There is something, at least for me, about reaching a certain age, about wanting to reach into the past and make a connection with people who were pivotal in our lives. I am doing that now too. Facebook did help me to reconnect with a couple of very old friends and it was interesting to see them again, but that was all.
Good luck finding Beth and thanks again.
love,
Erika
What a lovely memory. I so hope you find her. I so hope that someday soon she will read this remembering. I would love to read her memory of your time together.
i liked that movie although i did find it a bit meandering. lovely memories.
kj~ Aw, I love learning about you too (often wish I'd been an early reader...)! I promise I will try to find Beth. ;)
Erika~ Thanks for coming by.:) That is interesting that you have seen some old friends that you reconnected with at FB. I've reconnected, but everyone is too scattered around the country for meetups. But my very oldest friend found me at FB last year and I know we'll see one another again in the future; I feel very close to her.
La Belette Rouge~ I hadn't thought of what her memory of those months would be; what an interesting perspective you always have on....well, everything!
Maggie May~ There is a dream-like nature to the film that I can see might be thought meandering.

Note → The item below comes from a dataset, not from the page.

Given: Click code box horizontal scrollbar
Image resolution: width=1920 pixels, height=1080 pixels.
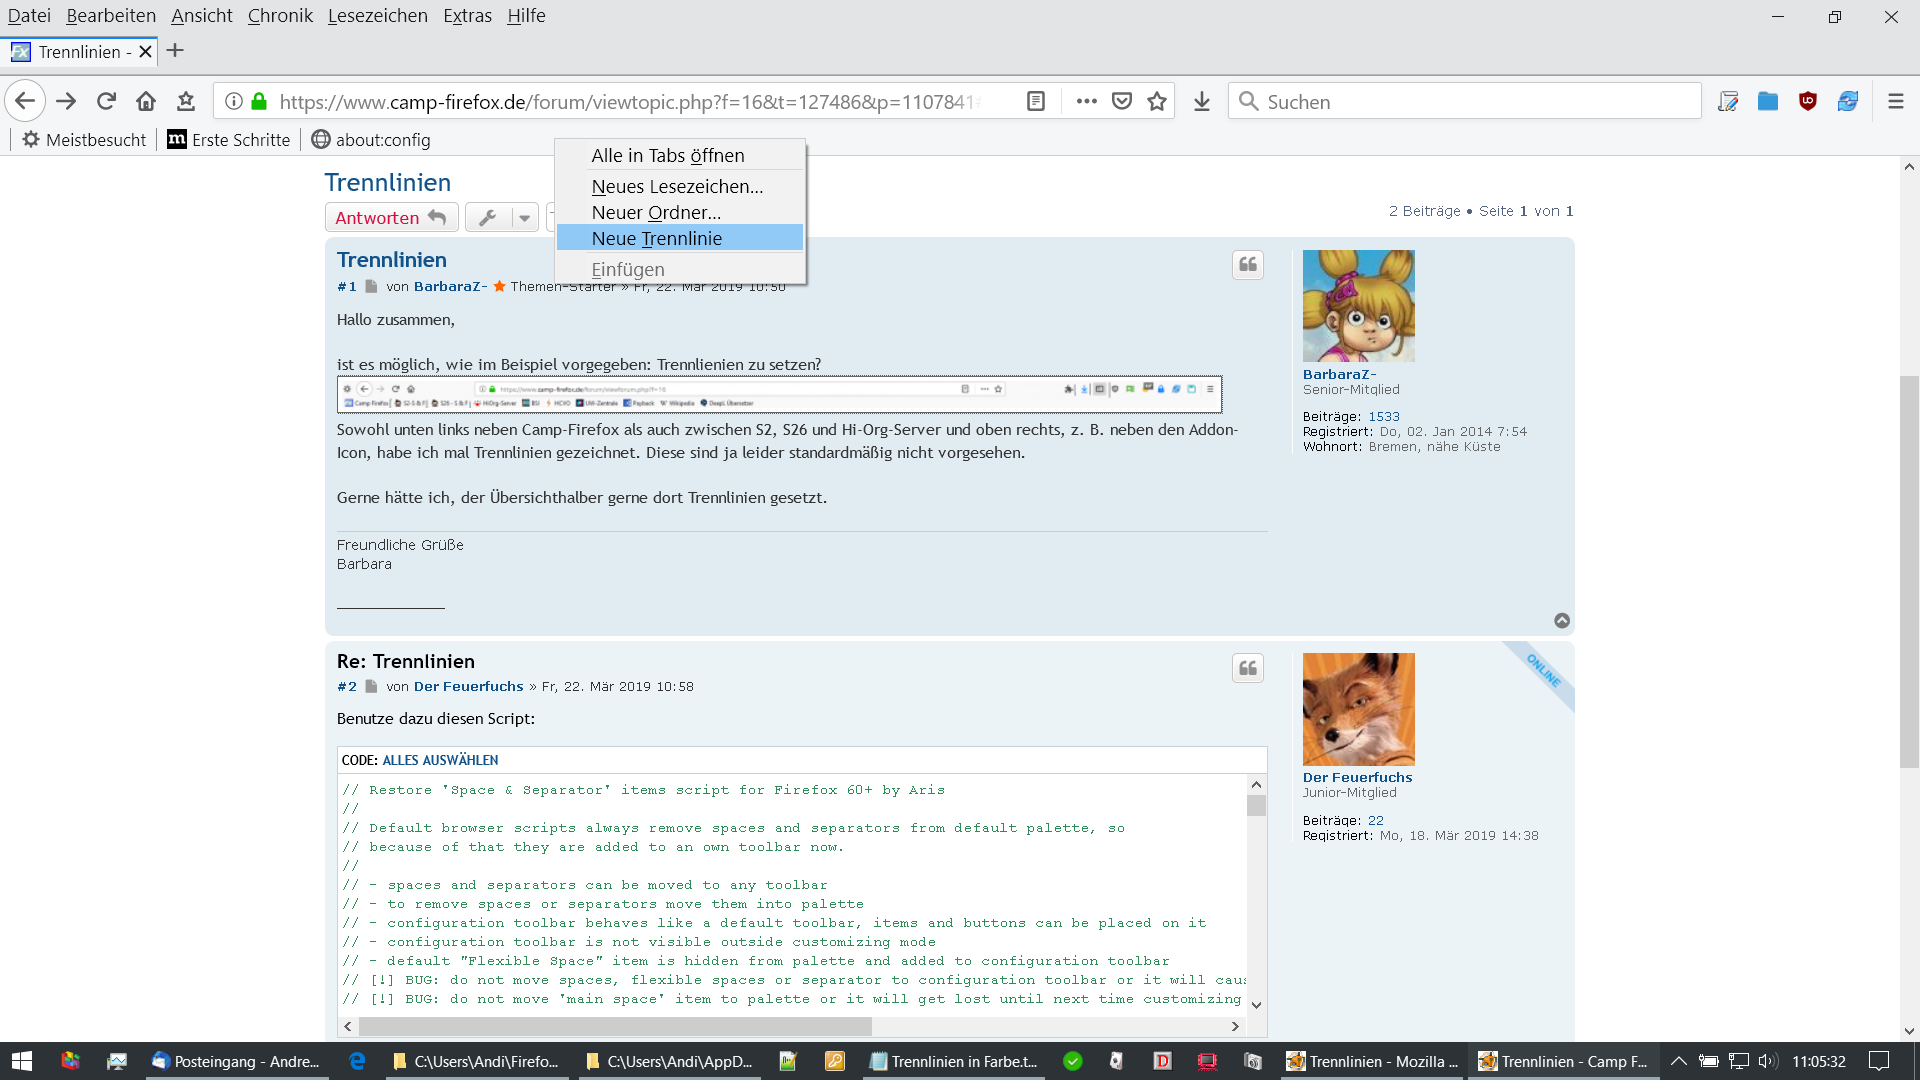Looking at the screenshot, I should pos(615,1026).
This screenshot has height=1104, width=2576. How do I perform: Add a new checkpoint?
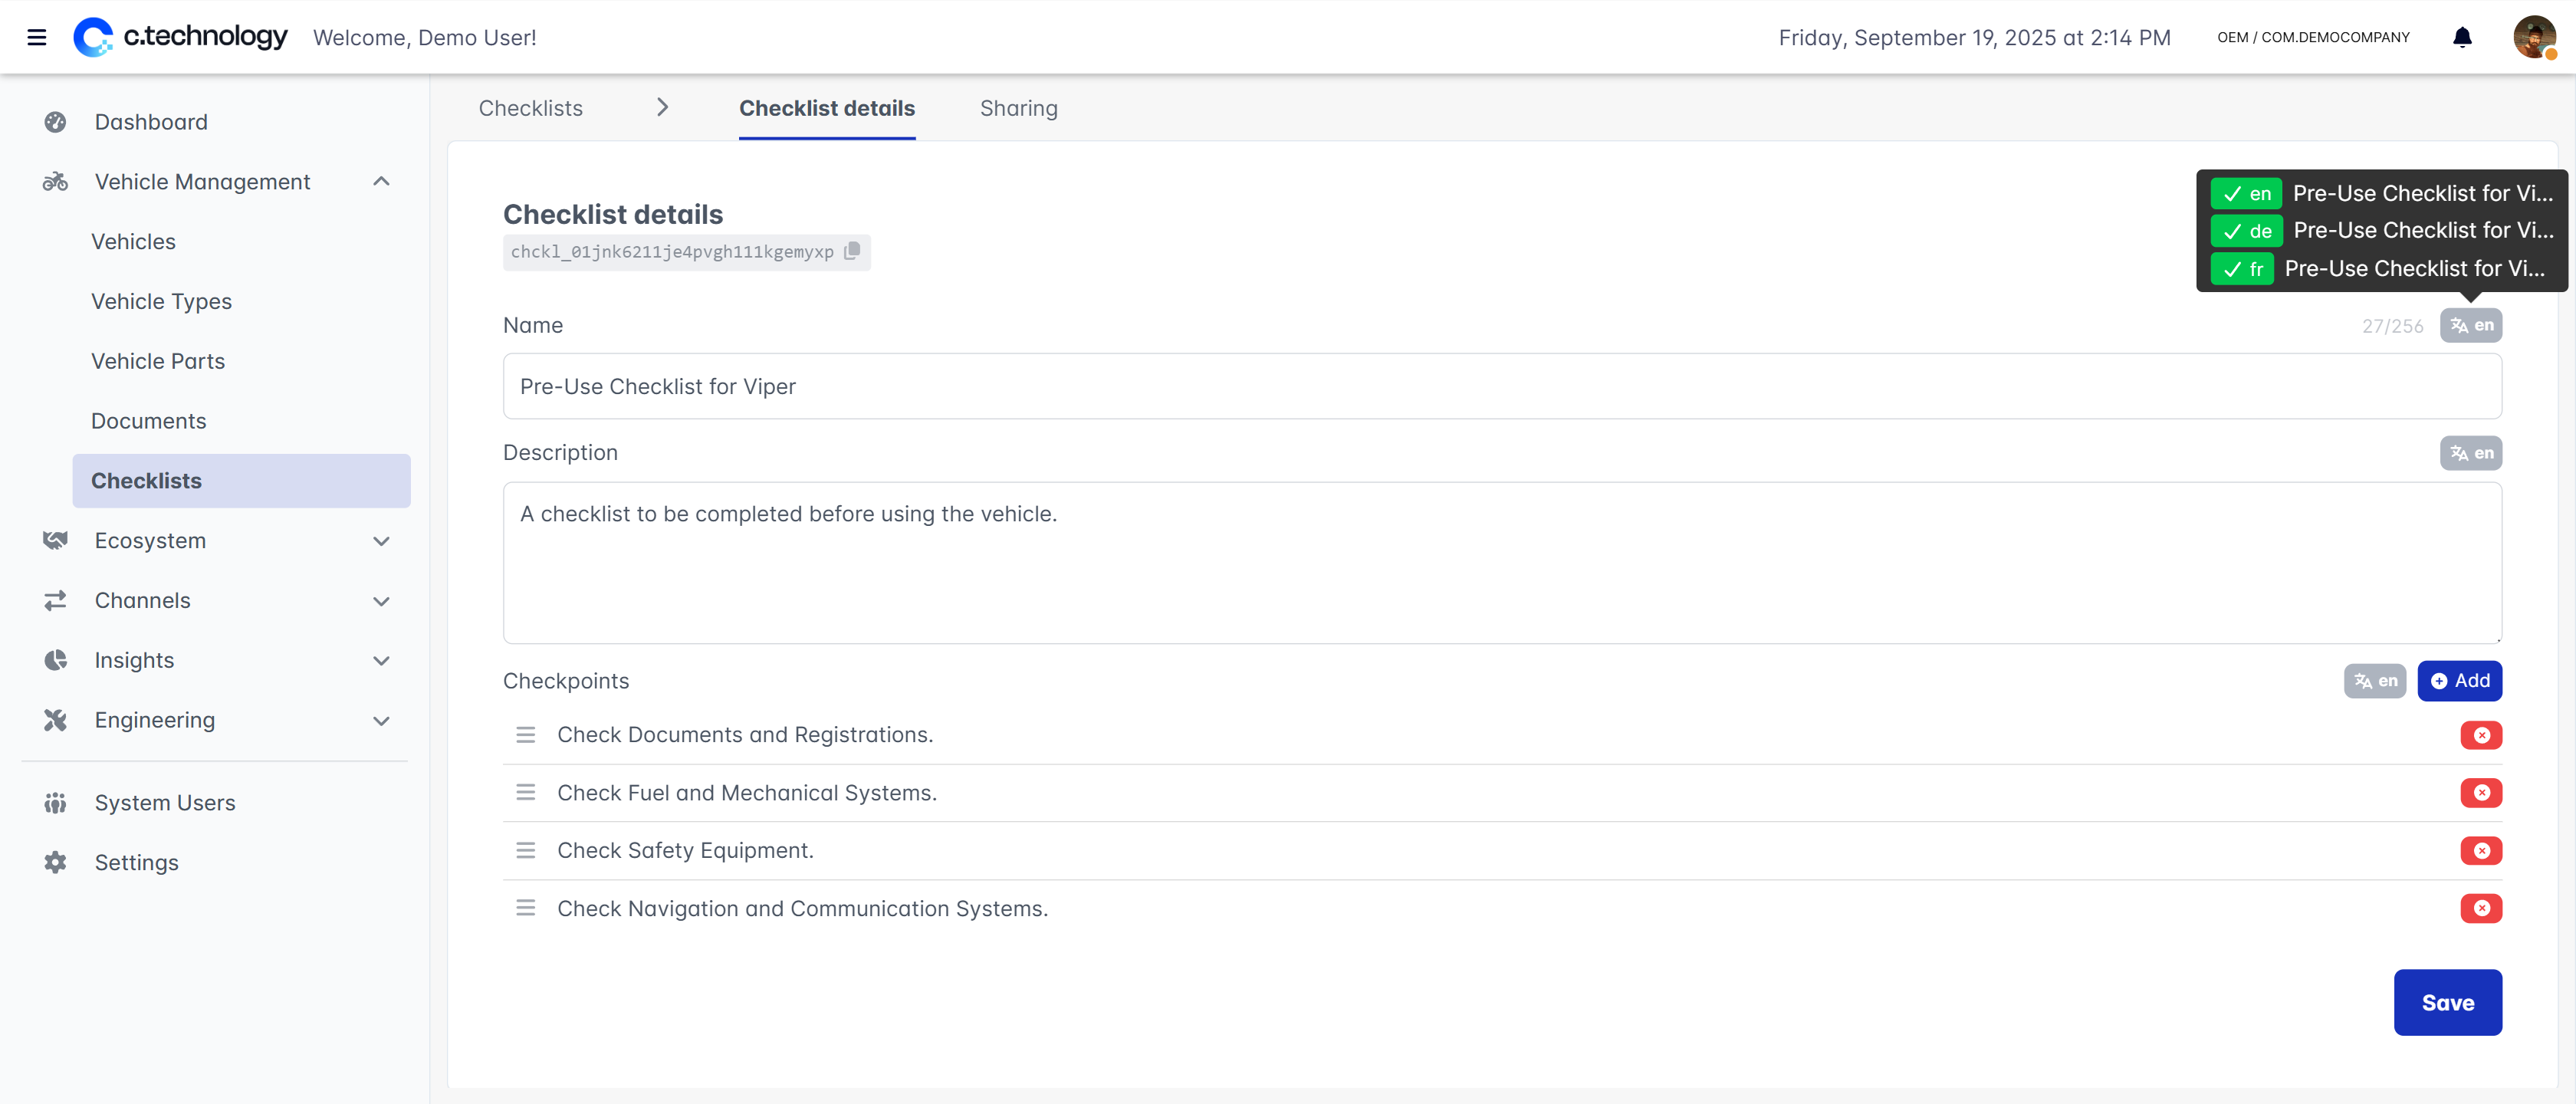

Worked for me!
Lydia: Facebook has reconnected me to several people I had gotten out of touch with.
I wonder if I lack empathy sometimes because I have not been knocked around in the way so many women have been. Or is it that I tend to work things out on my own?
I don't know.
What you write and the comments here make me think, though.
Hattie~ FB is changing society by making it so much easier to find old friends.
You don't seem to lack empathy to me. Not at all. When I read that line I immediately thought No, she intellectualizes... - and then you more or less said that in your next sentence.
What a nice little story, Lydia. Good luck in your search. With Facebook and google, you've got a good shot. What did we ever do without them?
bfk~ I'll do my best to find her.
I don't know what we ever did without FB and google either, and am grateful to FB for our reconnection that means a lot to me.